Viv Groskop (born 8 July 1973)[1] is a British journalist, writer and comedian. She has written for publications including The Guardian, Evening Standard, The Observer, Daily Mail, Mail on Sunday and Red magazine.[2] She writes on arts, books, popular culture and current affairs, often with a feminist slant.[3] According to her website[4] she is a stand-up comedian, MC and improviser who was a finalist in Funny Women 2012[5] and semi-finalist in So You Think You're Funny 2012.[6]

Life and career

Groskop was born in Hampshire and, with her younger sister Trudy, was raised in Bruton, Somerset. She won a scholarship to Bruton School for Girls, and later read Russian and French at Selwyn College, Cambridge, graduating with a first-class degree. According to biographical information distributed when Groskop was on the panel of Any Questions on BBC Radio 4, she discovered at this time that she has Russian ancestry. She has an MA with distinction in Russian Studies from University College London SSEES.[7]
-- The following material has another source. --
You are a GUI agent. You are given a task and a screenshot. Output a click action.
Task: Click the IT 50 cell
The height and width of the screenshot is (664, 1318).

She began her career in journalism at Esquire as an editorial assistant for Rosie Boycott at the age of 22. Groskop joined the Daily Express while Boycott was editor, becoming a columnist on the Sunday Express at the age of 25. She has been described as one of the most successful freelance journalists in the UK,[8] and has twice been short-listed for the Periodical Publishers Association Columnist of the Year.[9]

Groskop is a contributing editor at Russian Vogue. For the UK press, she has interviewed Russian speakers in their mother tongue - among them Marina Litvinenko, widow of the murdered Alexander Litvinenko[10] and Beslan school hostage crisis survivor Fatima Dzgoeva.[11] She also interviews in French, including the surviving daughter of Suite Francaise author Irène Némirovsky.[12]

Groskop appears occasionally on Sky News, BBC Radio 4's Today programme,[13] Any Questions, Front Row[14] and Woman's Hour,[15] and on Nick Ferrari's LBC 97.3 programme. She blogs about Downton Abbey and Poldark for The Guardian.[16][17]

Her first book, I laughed, I cried, is an account of Groskop performing one hundred comedy gigs in one hundred nights. It is described as "an experiment in doing what you want, even if it is terrifying, without giving up the day job". It was published by Orion on 27 June 2013.[18]

Groskop is the Artistic Director of the Bath Literature Festival, the first season under her charge being held in February 2014.[19]